Basically the only thing missing is the functionality for paraglide to become rigid structure on demand and they will be bombproof. There is some initial progress in this regard but its a long way from reality. Endgame would be probably some electrically-induced rigidity via some easy-to-manage remote. Or some smart behavior in between based on whats happening, that would allow easily things not considered possible currently.
Although technically it is gliding, but to me wingsuits look close enough to flying that adding the mechanism for flapping doesn't really increase the experience of flying by much. (Spoken from a point of view of a spectator and not someone who has done some form of flight besides in airliners.)
Very true. But imagine you could strap on such the wings of a glider along with artificial muscles that map to, say, your arms and hands. You could take off and fly and land like a bird. No need for a cliff or runway or anything. You'd also be as silent as an eagle circling above the tree tops.
That prop notebook is hilarious. Multiple pen colors. Figures of...something, marked "Figure 3." And our "scientist" adds a median box to a plot with no tic marks or labels.
It's like the "please pipette some colored fluids for the cameras" of the bio world.
If you could actuate hard, padded shell in this manner it could be a true exoskeleton. You'd just have to figure out how to design joints on the shell to have exact same range of motion as the limb inside it.

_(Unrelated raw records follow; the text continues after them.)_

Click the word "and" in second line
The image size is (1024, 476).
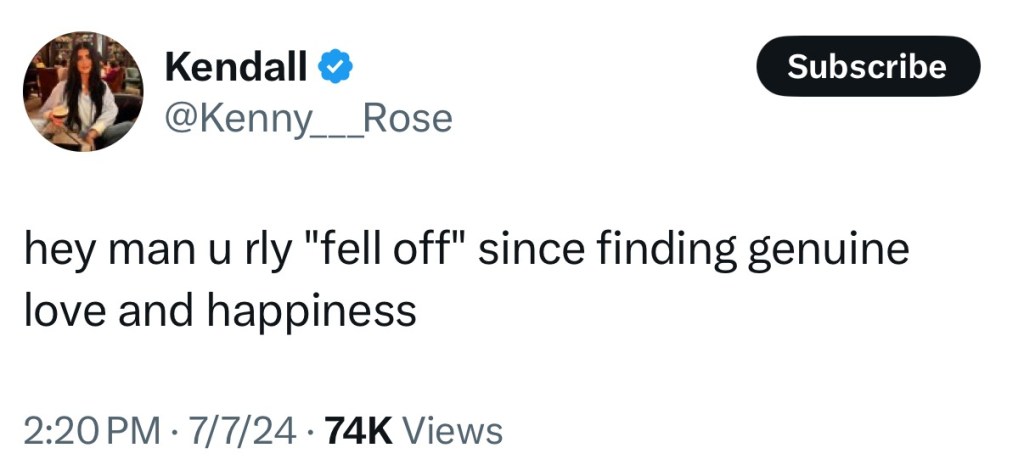pos(151,311)
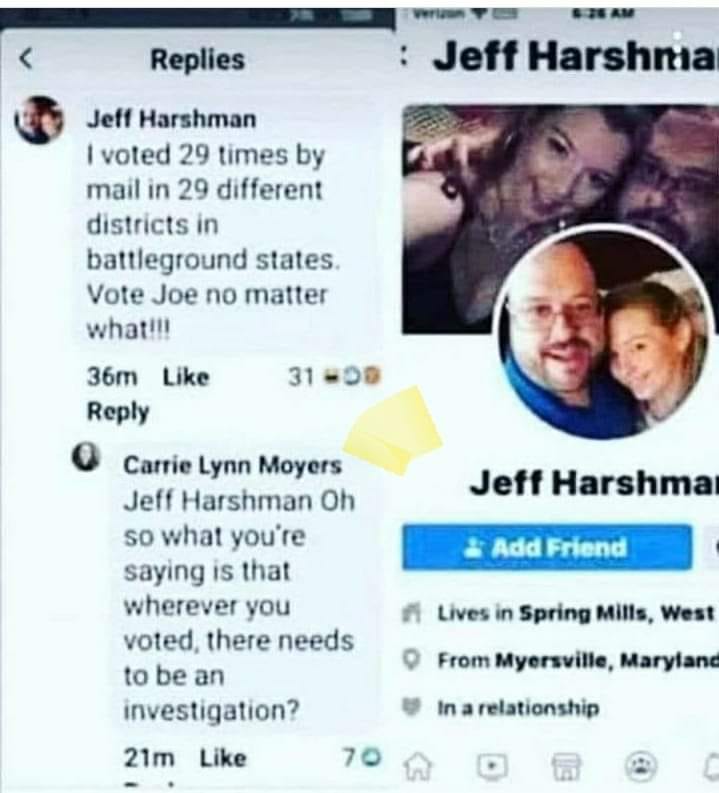Screen dimensions: 719x793
Task: Click the Add Friend button
Action: click(x=547, y=547)
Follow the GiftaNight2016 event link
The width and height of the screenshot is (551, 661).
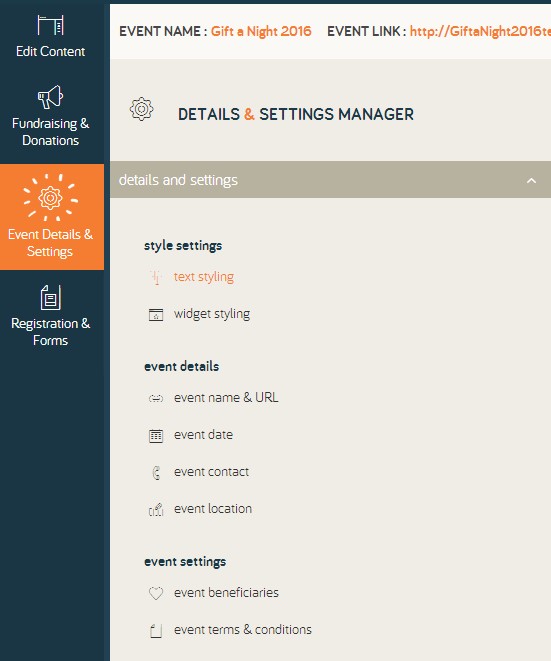tap(480, 31)
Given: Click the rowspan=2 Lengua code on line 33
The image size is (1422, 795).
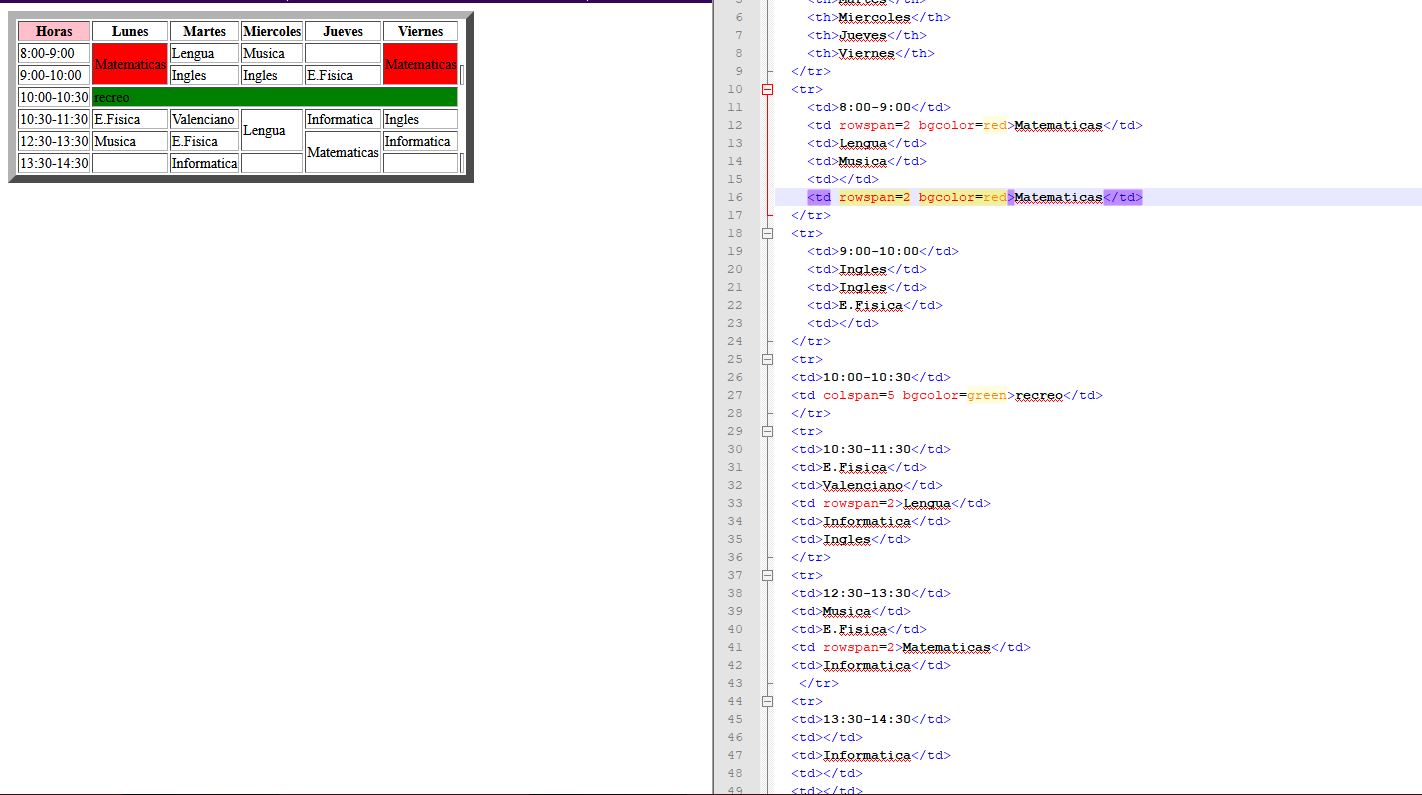Looking at the screenshot, I should point(890,503).
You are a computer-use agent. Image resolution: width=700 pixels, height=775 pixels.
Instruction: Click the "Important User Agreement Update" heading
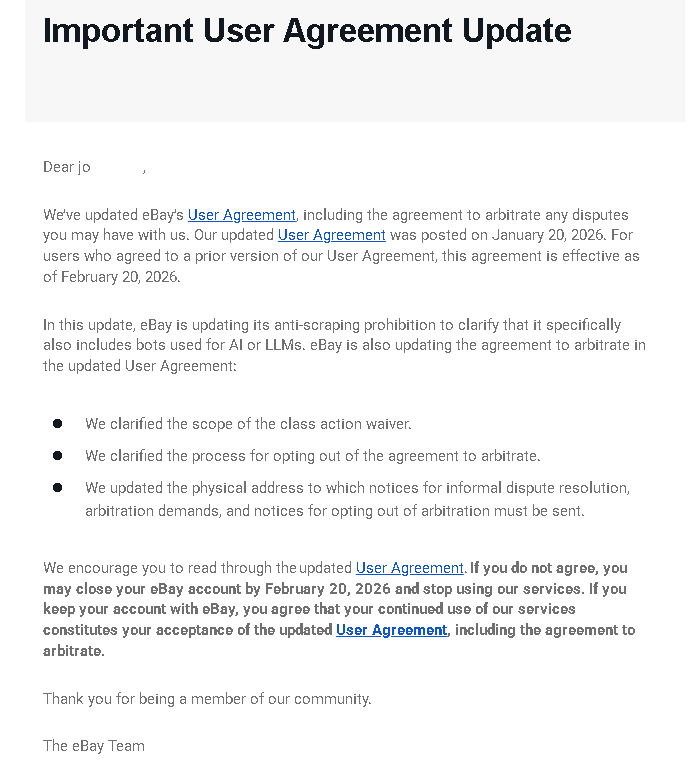click(307, 31)
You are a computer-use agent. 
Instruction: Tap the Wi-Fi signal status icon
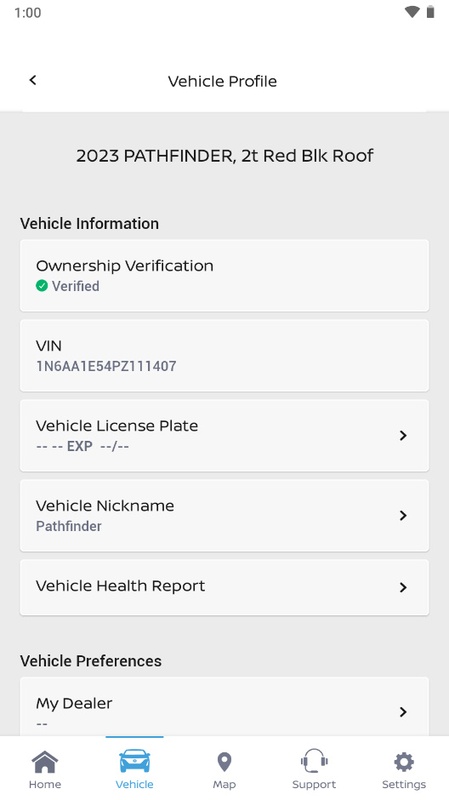tap(412, 12)
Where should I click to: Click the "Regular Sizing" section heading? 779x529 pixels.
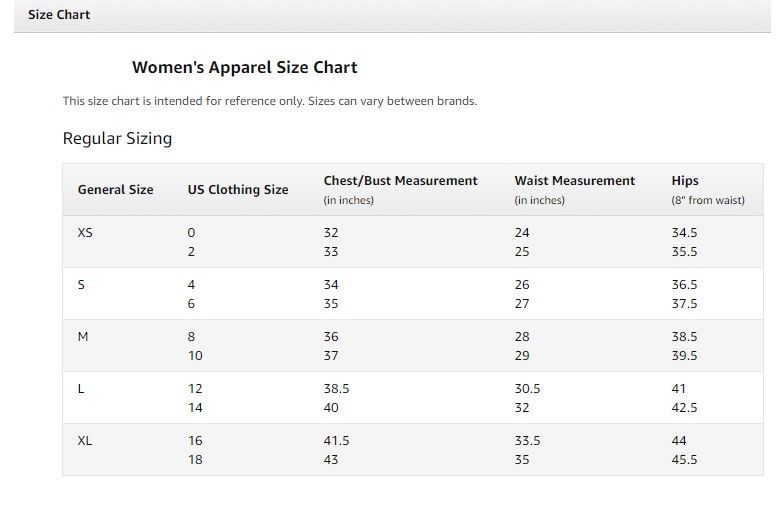[x=117, y=139]
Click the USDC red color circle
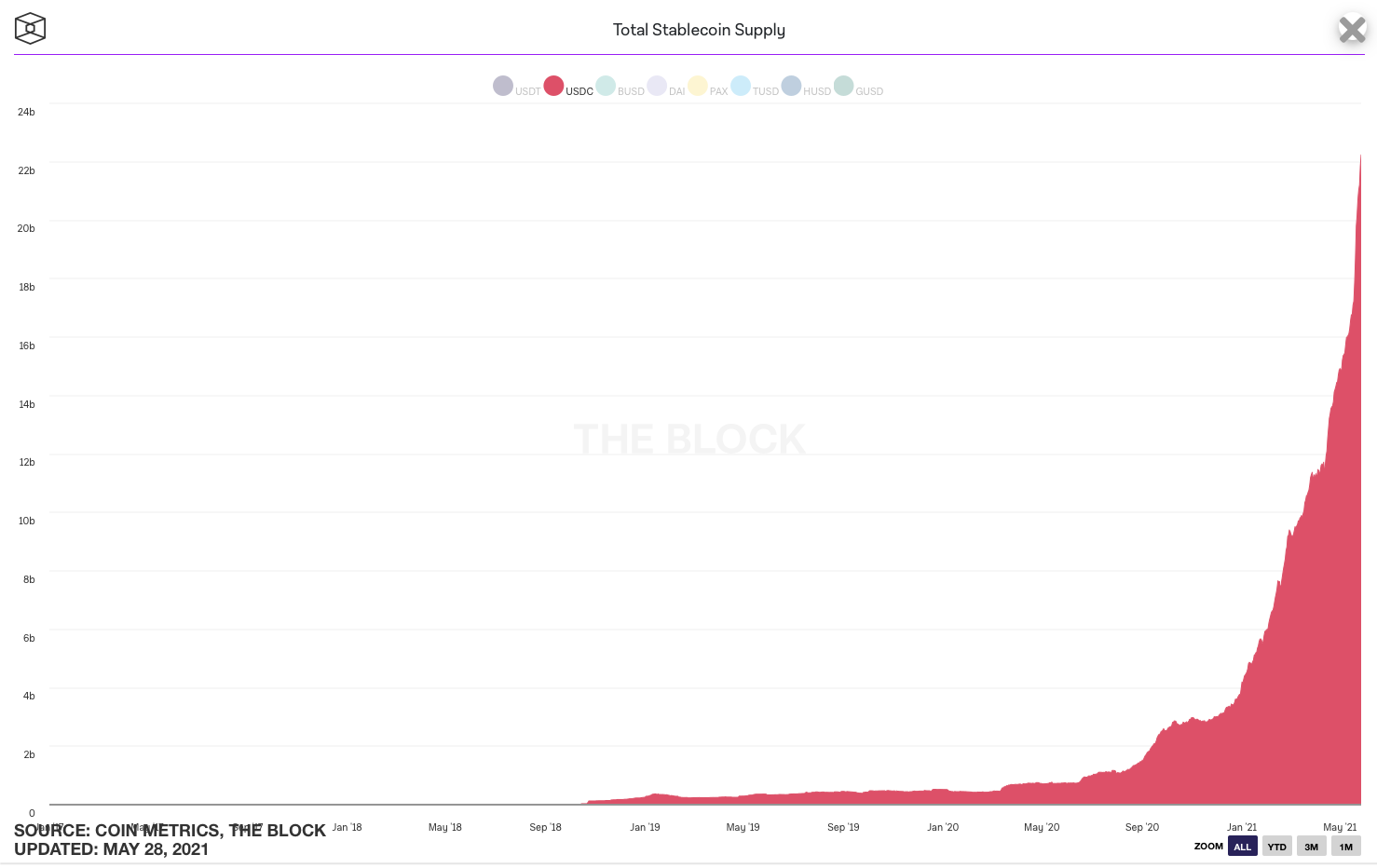 point(553,86)
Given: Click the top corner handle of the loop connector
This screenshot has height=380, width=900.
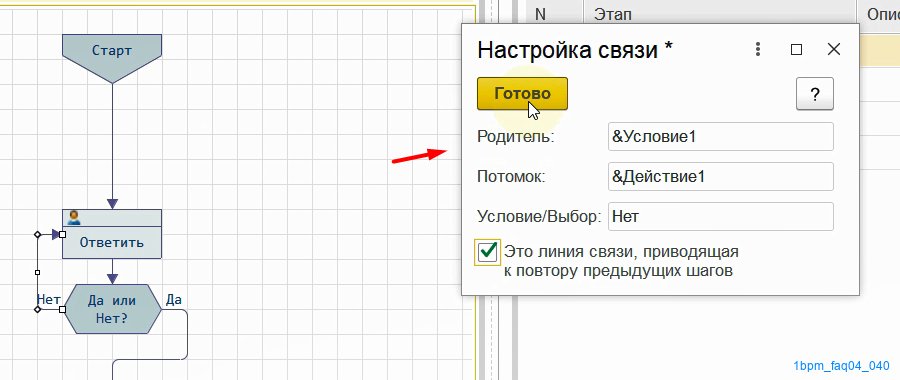Looking at the screenshot, I should tap(37, 234).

This is a cool technology. I worry about the risk of causing non-age related sarcopenia though. I expect that can, or perhaps is, mitigated by tuning the inputs to require a near maximum effort from the human to get a near maximum effort from the device. That would maintain adequate muscle stimulation, while still achieving the disability adaptivity goal.
Looking forward to the future where wearable exoskeletons/exomuscle provide endurance, possible reduced injury, strength, etc.
If the market is going to sell us AR glasses, a wearable ecosystem could provide battery power and shift weight around (away from your head). This system would provide power for any number of accessories (phone, watch, earbuds, etc).
etc may include: helmet mounted night vision optics, EW/ECM/jamming equipment, long range radios, gun optic sights, power to re-charge suicide drones if suitable targets fail to appear.
I assume you are referring to the link in the article to [0], for me there is a button labelled 'PDF' with a "download arrow" in the upper right next to print. Perhaps there is an extension blocking the button/function?
https://roundupreads.jsc.nasa.gov/pages.ashx/787/New%20weara...
The internal application was to improve mobility in space suits. We had a partnership with some medical researchers looking to help patients with otherwise limited mobility.
Shoulders are difficult. The human body has a lot of amazing degrees of freedom. One of the biggest challenges was efficient and effective transfer of the assist forces to the body.